◆ LISTADO DE DATOS:
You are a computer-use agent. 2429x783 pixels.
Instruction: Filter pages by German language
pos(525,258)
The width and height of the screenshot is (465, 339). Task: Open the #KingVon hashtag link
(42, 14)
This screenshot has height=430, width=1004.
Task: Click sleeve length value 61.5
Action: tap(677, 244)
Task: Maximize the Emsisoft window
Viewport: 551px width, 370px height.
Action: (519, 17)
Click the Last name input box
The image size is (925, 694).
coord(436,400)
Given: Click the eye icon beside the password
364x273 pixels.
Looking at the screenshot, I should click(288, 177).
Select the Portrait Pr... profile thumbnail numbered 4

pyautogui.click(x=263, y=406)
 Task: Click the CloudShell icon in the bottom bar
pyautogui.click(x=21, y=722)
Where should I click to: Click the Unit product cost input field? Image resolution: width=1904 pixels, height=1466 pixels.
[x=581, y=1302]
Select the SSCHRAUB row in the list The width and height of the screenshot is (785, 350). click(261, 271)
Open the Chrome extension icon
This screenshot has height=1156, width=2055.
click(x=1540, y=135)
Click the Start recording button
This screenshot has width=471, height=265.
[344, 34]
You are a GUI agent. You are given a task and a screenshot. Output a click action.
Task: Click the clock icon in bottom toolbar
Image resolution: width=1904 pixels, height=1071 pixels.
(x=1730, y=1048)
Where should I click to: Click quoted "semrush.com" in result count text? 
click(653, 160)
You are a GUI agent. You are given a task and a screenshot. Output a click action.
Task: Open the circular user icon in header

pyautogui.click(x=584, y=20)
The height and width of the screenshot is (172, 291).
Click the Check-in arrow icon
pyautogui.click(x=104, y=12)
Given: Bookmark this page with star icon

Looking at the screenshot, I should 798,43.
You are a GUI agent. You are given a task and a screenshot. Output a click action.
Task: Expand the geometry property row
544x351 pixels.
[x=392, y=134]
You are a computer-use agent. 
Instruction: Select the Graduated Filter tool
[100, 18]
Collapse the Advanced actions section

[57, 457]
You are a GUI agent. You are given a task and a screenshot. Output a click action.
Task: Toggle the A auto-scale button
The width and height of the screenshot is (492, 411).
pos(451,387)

◆ DETALLES DE TAREA:
Convierte en una lista JSON de cadenas el tramo de los datos que va desde la línea que contiene "Where should I click to: Click quoted" hasta el final, ambos extremos incluidos. Pon cada línea como una cadena y deja fuera las líneas en blanco.

◆ RESPUESTA DE TAREA:
[
  "Where should I click to: Click quoted \"semrush.com\" in result count text? ",
  "click(653, 160)",
  "You are a GUI agent. You are given a task and a screenshot. Output a click action.",
  "Task: Open the circular user icon in header",
  "pyautogui.click(x=584, y=20)",
  "The height and width of the screenshot is (172, 291).",
  "Click the Check-in arrow icon",
  "pyautogui.click(x=104, y=12)",
  "Given: Bookmark this page with star icon",
  "Looking at the screenshot, I should 798,43.",
  "You are a GUI agent. You are given a task and a screenshot. Output a click action.",
  "Task: Expand the geometry property row",
  "544x351 pixels.",
  "[x=392, y=134]",
  "You are a computer-use agent. ",
  "Instruction: Select the Graduated Filter tool",
  "[100, 18]",
  "Collapse the Advanced actions section",
  "[57, 457]",
  "You are a GUI agent. You are given a task and a screenshot. Output a click action.",
  "Task: Toggle the A auto-scale button",
  "The width and height of the screenshot is (492, 411).",
  "pos(451,387)"
]